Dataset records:
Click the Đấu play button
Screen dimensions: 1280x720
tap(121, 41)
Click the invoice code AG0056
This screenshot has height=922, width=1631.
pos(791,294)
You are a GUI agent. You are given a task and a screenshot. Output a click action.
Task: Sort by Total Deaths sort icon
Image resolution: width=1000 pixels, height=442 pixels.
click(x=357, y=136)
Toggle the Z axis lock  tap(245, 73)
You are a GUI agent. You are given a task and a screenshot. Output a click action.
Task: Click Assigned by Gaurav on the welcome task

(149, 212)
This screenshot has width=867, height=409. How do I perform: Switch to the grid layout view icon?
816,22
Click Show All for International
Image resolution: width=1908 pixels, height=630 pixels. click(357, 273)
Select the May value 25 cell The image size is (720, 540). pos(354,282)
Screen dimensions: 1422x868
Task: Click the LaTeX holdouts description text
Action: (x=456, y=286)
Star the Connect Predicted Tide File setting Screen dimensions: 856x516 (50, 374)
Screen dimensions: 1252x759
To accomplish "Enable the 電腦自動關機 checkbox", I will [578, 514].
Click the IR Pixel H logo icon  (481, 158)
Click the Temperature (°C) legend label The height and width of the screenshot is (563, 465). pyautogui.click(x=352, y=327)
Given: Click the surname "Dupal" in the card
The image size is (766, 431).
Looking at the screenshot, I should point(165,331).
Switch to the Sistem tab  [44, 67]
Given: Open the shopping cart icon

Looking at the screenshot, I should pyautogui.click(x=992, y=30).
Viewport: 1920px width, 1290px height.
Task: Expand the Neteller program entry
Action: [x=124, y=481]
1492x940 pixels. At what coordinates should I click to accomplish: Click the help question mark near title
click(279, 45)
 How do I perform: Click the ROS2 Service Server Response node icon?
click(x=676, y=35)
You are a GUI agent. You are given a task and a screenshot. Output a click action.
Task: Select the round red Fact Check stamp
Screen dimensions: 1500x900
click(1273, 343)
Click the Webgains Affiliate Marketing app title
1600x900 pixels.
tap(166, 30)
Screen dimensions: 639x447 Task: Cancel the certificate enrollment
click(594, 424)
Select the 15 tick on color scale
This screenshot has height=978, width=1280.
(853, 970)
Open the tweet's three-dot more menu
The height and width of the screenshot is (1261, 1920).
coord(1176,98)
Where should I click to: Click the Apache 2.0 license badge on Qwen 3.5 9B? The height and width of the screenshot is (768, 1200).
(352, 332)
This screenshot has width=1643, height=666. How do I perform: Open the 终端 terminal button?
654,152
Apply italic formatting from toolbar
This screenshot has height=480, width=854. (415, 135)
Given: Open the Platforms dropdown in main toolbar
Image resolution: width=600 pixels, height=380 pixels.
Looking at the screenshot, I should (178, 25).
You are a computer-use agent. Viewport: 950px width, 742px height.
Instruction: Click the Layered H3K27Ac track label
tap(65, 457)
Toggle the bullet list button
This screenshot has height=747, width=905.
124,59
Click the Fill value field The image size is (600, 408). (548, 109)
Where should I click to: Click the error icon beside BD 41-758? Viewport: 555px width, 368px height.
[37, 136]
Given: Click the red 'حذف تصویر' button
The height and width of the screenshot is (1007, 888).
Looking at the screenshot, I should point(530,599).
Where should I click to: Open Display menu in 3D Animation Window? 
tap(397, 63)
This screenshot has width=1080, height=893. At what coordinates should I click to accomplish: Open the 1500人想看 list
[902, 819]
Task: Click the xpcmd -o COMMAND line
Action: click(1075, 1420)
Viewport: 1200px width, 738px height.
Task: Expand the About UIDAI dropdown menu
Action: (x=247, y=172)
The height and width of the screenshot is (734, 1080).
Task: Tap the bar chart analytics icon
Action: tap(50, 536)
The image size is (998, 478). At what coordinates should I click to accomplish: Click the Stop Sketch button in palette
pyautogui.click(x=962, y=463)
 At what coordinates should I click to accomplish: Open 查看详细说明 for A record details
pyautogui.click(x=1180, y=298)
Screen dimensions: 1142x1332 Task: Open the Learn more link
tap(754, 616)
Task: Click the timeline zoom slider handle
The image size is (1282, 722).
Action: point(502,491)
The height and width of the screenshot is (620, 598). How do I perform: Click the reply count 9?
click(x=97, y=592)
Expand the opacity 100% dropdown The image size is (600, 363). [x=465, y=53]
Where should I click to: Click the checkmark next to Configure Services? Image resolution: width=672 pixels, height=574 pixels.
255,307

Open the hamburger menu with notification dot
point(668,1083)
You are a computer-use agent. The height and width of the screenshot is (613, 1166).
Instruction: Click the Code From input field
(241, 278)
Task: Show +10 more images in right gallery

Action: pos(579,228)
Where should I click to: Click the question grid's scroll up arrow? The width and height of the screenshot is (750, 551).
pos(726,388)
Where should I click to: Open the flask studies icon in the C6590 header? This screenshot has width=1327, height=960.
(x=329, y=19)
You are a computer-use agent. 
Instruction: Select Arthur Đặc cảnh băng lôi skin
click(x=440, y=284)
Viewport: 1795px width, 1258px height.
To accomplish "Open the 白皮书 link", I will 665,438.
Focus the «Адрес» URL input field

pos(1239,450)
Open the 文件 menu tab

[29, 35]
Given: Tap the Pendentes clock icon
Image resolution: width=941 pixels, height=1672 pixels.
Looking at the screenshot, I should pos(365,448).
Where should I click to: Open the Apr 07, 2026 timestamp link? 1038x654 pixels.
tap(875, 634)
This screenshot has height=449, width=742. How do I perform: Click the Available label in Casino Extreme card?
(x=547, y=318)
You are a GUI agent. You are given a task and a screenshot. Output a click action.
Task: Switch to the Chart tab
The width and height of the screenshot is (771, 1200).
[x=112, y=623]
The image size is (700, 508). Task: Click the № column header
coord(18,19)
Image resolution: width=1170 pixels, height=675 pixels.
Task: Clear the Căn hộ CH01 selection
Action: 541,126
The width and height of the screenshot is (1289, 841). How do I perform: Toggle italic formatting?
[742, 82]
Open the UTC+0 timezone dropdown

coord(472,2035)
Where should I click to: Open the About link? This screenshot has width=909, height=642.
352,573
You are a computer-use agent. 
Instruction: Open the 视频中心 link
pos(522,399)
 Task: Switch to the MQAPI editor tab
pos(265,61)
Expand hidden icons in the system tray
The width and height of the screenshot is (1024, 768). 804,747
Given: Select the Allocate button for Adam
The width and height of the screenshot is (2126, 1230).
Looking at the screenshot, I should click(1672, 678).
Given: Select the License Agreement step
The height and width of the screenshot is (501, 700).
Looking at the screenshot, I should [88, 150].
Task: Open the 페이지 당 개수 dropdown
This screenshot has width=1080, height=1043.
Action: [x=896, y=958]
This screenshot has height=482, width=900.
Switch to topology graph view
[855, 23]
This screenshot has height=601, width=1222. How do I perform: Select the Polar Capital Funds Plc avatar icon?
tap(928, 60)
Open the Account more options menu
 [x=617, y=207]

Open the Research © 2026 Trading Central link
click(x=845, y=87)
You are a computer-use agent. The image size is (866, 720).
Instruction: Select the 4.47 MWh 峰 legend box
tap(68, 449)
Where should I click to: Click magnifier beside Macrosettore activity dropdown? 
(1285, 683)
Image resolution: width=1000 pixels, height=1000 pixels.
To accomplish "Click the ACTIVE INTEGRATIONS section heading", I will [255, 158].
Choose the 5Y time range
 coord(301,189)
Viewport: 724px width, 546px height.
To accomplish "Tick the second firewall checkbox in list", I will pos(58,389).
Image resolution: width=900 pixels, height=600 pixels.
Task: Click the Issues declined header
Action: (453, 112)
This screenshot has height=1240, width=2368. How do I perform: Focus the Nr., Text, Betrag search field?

» **EXERCISE INSTRUCTIONS**:
Each record above should be restated word for word.

» **TASK RESULT**:
Click the Đấu play button
Screen dimensions: 1280x720
tap(121, 41)
Click the invoice code AG0056
This screenshot has height=922, width=1631.
pos(791,294)
You are a GUI agent. You are given a task and a screenshot. Output a click action.
Task: Sort by Total Deaths sort icon
Image resolution: width=1000 pixels, height=442 pixels.
click(x=357, y=136)
Toggle the Z axis lock  tap(245, 73)
You are a GUI agent. You are given a task and a screenshot. Output a click action.
Task: Click Assigned by Gaurav on the welcome task

(149, 212)
This screenshot has width=867, height=409. How do I perform: Switch to the grid layout view icon?
816,22
Click Show All for International
Image resolution: width=1908 pixels, height=630 pixels. click(357, 273)
Select the May value 25 cell The image size is (720, 540). pos(354,282)
Screen dimensions: 1422x868
Task: Click the LaTeX holdouts description text
Action: (x=456, y=286)
Star the Connect Predicted Tide File setting Screen dimensions: 856x516 (50, 374)
Screen dimensions: 1252x759
To accomplish "Enable the 電腦自動關機 checkbox", I will [578, 514].
Click the IR Pixel H logo icon  (481, 158)
Click the Temperature (°C) legend label The height and width of the screenshot is (563, 465). pyautogui.click(x=352, y=327)
Given: Click the surname "Dupal" in the card
The image size is (766, 431).
Looking at the screenshot, I should point(165,331).
Switch to the Sistem tab  [44, 67]
Given: Open the shopping cart icon

Looking at the screenshot, I should pyautogui.click(x=992, y=30).
Viewport: 1920px width, 1290px height.
Task: Expand the Neteller program entry
Action: [x=124, y=481]
1492x940 pixels. At what coordinates should I click to accomplish: Click the help question mark near title
click(279, 45)
 How do I perform: Click the ROS2 Service Server Response node icon?
click(x=676, y=35)
You are a GUI agent. You are given a task and a screenshot. Output a click action.
Task: Select the round red Fact Check stamp
Screen dimensions: 1500x900
click(1273, 343)
Click the Webgains Affiliate Marketing app title
1600x900 pixels.
tap(166, 30)
Screen dimensions: 639x447 Task: Cancel the certificate enrollment
click(594, 424)
Select the 15 tick on color scale
This screenshot has height=978, width=1280.
(853, 970)
Open the tweet's three-dot more menu
The height and width of the screenshot is (1261, 1920).
coord(1176,98)
Where should I click to: Click the Apache 2.0 license badge on Qwen 3.5 9B? The height and width of the screenshot is (768, 1200).
(352, 332)
This screenshot has width=1643, height=666. How do I perform: Open the 终端 terminal button?
654,152
Apply italic formatting from toolbar
This screenshot has height=480, width=854. (415, 135)
Given: Open the Platforms dropdown in main toolbar
Image resolution: width=600 pixels, height=380 pixels.
Looking at the screenshot, I should (178, 25).
You are a computer-use agent. Viewport: 950px width, 742px height.
Instruction: Click the Layered H3K27Ac track label
tap(65, 457)
Toggle the bullet list button
This screenshot has height=747, width=905.
124,59
Click the Fill value field The image size is (600, 408). (548, 109)
Where should I click to: Click the error icon beside BD 41-758? Viewport: 555px width, 368px height.
[37, 136]
Given: Click the red 'حذف تصویر' button
The height and width of the screenshot is (1007, 888).
Looking at the screenshot, I should point(530,599).
Where should I click to: Open Display menu in 3D Animation Window? 
tap(397, 63)
This screenshot has width=1080, height=893. At what coordinates should I click to accomplish: Open the 1500人想看 list
[902, 819]
Task: Click the xpcmd -o COMMAND line
Action: click(1075, 1420)
Viewport: 1200px width, 738px height.
Task: Expand the About UIDAI dropdown menu
Action: (x=247, y=172)
The height and width of the screenshot is (734, 1080).
Task: Tap the bar chart analytics icon
Action: tap(50, 536)
The image size is (998, 478). At what coordinates should I click to accomplish: Click the Stop Sketch button in palette
pyautogui.click(x=962, y=463)
 At what coordinates should I click to accomplish: Open 查看详细说明 for A record details
pyautogui.click(x=1180, y=298)
Screen dimensions: 1142x1332 Task: Open the Learn more link
tap(754, 616)
Task: Click the timeline zoom slider handle
The image size is (1282, 722).
Action: point(502,491)
The height and width of the screenshot is (620, 598). How do I perform: Click the reply count 9?
click(x=97, y=592)
Expand the opacity 100% dropdown The image size is (600, 363). [x=465, y=53]
Where should I click to: Click the checkmark next to Configure Services? Image resolution: width=672 pixels, height=574 pixels.
255,307

Open the hamburger menu with notification dot
point(668,1083)
You are a computer-use agent. The height and width of the screenshot is (613, 1166).
Instruction: Click the Code From input field
(241, 278)
Task: Show +10 more images in right gallery

Action: pos(579,228)
Where should I click to: Click the question grid's scroll up arrow? The width and height of the screenshot is (750, 551).
pos(726,388)
Where should I click to: Open the flask studies icon in the C6590 header? This screenshot has width=1327, height=960.
(x=329, y=19)
You are a computer-use agent. 
Instruction: Select Arthur Đặc cảnh băng lôi skin
click(x=440, y=284)
Viewport: 1795px width, 1258px height.
To accomplish "Open the 白皮书 link", I will 665,438.
Focus the «Адрес» URL input field

pos(1239,450)
Open the 文件 menu tab

[29, 35]
Given: Tap the Pendentes clock icon
Image resolution: width=941 pixels, height=1672 pixels.
Looking at the screenshot, I should pos(365,448).
Where should I click to: Open the Apr 07, 2026 timestamp link? 1038x654 pixels.
tap(875, 634)
This screenshot has height=449, width=742. How do I perform: Click the Available label in Casino Extreme card?
(x=547, y=318)
You are a GUI agent. You are given a task and a screenshot. Output a click action.
Task: Switch to the Chart tab
The width and height of the screenshot is (771, 1200).
[x=112, y=623]
The image size is (700, 508). Task: Click the № column header
coord(18,19)
Image resolution: width=1170 pixels, height=675 pixels.
Task: Clear the Căn hộ CH01 selection
Action: 541,126
The width and height of the screenshot is (1289, 841). How do I perform: Toggle italic formatting?
[742, 82]
Open the UTC+0 timezone dropdown

coord(472,2035)
Where should I click to: Open the About link? This screenshot has width=909, height=642.
352,573
You are a computer-use agent. 
Instruction: Open the 视频中心 link
pos(522,399)
 Task: Switch to the MQAPI editor tab
pos(265,61)
Expand hidden icons in the system tray
The width and height of the screenshot is (1024, 768). 804,747
Given: Select the Allocate button for Adam
The width and height of the screenshot is (2126, 1230).
Looking at the screenshot, I should click(1672, 678).
Given: Select the License Agreement step
The height and width of the screenshot is (501, 700).
Looking at the screenshot, I should [88, 150].
Task: Open the 페이지 당 개수 dropdown
This screenshot has width=1080, height=1043.
Action: [x=896, y=958]
This screenshot has height=482, width=900.
Switch to topology graph view
[855, 23]
This screenshot has height=601, width=1222. How do I perform: Select the Polar Capital Funds Plc avatar icon?
tap(928, 60)
Open the Account more options menu
 [x=617, y=207]

Open the Research © 2026 Trading Central link
click(x=845, y=87)
You are a computer-use agent. The image size is (866, 720).
Instruction: Select the 4.47 MWh 峰 legend box
tap(68, 449)
Where should I click to: Click magnifier beside Macrosettore activity dropdown? 
(1285, 683)
Image resolution: width=1000 pixels, height=1000 pixels.
To accomplish "Click the ACTIVE INTEGRATIONS section heading", I will [255, 158].
Choose the 5Y time range
 coord(301,189)
Viewport: 724px width, 546px height.
To accomplish "Tick the second firewall checkbox in list", I will pos(58,389).
Image resolution: width=900 pixels, height=600 pixels.
Task: Click the Issues declined header
Action: (453, 112)
This screenshot has height=1240, width=2368. How do I perform: Focus the Nr., Text, Betrag search field?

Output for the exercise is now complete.